Island in Papua New Guinea

Ambitle is a volcanic island on the South Bismarck plate which, together with Babase, another volcanic island, makes up the Feni Islands in the Bismarck Archipelago. The island is located within the Papua New Guinea's New Ireland Province, to the east of the island of New Ireland. It is part of the Tanir Rural LLG local government area.

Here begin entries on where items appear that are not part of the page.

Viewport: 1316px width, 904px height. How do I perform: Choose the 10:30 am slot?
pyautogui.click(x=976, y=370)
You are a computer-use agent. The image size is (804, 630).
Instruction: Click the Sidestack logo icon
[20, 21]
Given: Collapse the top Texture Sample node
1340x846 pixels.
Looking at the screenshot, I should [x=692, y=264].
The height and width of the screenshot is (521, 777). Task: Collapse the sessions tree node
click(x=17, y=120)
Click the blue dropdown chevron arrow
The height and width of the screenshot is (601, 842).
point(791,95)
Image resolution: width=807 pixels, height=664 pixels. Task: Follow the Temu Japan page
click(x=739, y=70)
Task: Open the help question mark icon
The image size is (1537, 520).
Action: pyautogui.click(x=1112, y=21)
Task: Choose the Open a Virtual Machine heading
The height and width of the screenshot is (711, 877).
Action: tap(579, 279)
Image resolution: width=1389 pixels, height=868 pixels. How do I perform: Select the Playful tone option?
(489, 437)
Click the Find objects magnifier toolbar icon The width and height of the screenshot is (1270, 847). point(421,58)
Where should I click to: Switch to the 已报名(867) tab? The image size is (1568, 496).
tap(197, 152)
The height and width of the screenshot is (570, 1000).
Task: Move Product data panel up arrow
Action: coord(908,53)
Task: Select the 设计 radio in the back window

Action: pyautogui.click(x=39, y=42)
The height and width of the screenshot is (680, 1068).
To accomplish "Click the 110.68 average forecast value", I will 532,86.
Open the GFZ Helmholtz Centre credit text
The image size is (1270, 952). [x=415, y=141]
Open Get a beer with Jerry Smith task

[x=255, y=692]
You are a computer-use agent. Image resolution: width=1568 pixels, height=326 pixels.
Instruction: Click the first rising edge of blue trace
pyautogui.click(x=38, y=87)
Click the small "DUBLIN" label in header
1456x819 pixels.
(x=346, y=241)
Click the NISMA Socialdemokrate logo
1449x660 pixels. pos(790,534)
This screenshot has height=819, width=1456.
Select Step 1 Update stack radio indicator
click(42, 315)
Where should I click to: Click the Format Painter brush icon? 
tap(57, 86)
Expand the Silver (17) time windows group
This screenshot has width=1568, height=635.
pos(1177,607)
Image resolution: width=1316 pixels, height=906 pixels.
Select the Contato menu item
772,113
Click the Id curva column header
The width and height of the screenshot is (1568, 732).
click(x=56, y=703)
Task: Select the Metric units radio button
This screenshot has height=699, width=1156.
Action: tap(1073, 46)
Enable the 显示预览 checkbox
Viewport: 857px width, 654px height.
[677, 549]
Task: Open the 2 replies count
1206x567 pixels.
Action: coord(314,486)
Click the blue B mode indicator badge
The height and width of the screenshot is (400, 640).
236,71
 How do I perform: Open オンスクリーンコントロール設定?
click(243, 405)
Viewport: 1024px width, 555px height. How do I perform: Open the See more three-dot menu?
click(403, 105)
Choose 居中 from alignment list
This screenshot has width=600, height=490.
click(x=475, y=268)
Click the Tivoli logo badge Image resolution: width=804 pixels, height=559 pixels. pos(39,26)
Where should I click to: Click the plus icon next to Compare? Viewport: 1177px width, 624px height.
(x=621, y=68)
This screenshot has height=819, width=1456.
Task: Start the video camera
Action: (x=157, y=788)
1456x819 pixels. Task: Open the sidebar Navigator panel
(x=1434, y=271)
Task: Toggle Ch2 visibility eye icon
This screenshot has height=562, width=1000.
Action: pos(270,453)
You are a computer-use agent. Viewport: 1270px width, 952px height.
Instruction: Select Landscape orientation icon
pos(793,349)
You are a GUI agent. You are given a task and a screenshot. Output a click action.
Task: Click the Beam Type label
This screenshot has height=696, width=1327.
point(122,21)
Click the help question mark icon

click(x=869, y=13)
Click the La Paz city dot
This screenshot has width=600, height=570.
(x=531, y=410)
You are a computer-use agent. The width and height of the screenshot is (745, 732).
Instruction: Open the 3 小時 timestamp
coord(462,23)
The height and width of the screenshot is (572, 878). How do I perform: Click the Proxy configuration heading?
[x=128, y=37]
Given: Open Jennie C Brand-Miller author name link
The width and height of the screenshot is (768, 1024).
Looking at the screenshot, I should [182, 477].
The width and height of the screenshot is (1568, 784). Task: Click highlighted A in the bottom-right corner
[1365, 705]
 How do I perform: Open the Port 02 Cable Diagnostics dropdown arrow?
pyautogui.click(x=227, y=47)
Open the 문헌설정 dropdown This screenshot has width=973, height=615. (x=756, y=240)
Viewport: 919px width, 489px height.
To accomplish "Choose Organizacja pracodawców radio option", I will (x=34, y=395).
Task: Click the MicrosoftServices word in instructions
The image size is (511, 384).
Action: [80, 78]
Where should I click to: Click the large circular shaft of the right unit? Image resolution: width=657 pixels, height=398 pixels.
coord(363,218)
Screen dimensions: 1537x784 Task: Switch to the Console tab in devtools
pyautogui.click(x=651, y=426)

Ambitle is a stratovolcano, reaching 450 m above sea level, located at the southeastern end of the NW-trending 250 km long Tabar-Lihir-Tanga-Feni (TLTF) volcanic island chain. It last erupted in about 350 BCE based on radiocarbon dating. The rock types sampled from Ambitle include feldspathoid-bearing basalt, trachybasalt, phonotephrite, trachyandesite, and trachydacite or quartz-trachyte. Its caldera, 3 km wide, contains thermal areas on its western side. Venting of hydrothermal water also occurs in coral reefs to the west of this island. The vents located at Tutum Bay are unique in that the vent fluids and surrounding sediments contain some of the highest concentrations of arsenic in a natural system.

==History==
In March 1643 the expedition to Oceania of Abel Tasman approached New Ireland. Tasman believed that he had already reached the mainland of New Guinea, while he was in fact sailing along the eastern coast of New Ireland. The expedition passed south of Ambitle, naming it St. Jan's Island. One of those on board the Zeehaen, one of the two ships on the voyage, drew coastline profiles of the island in Tasman's journal.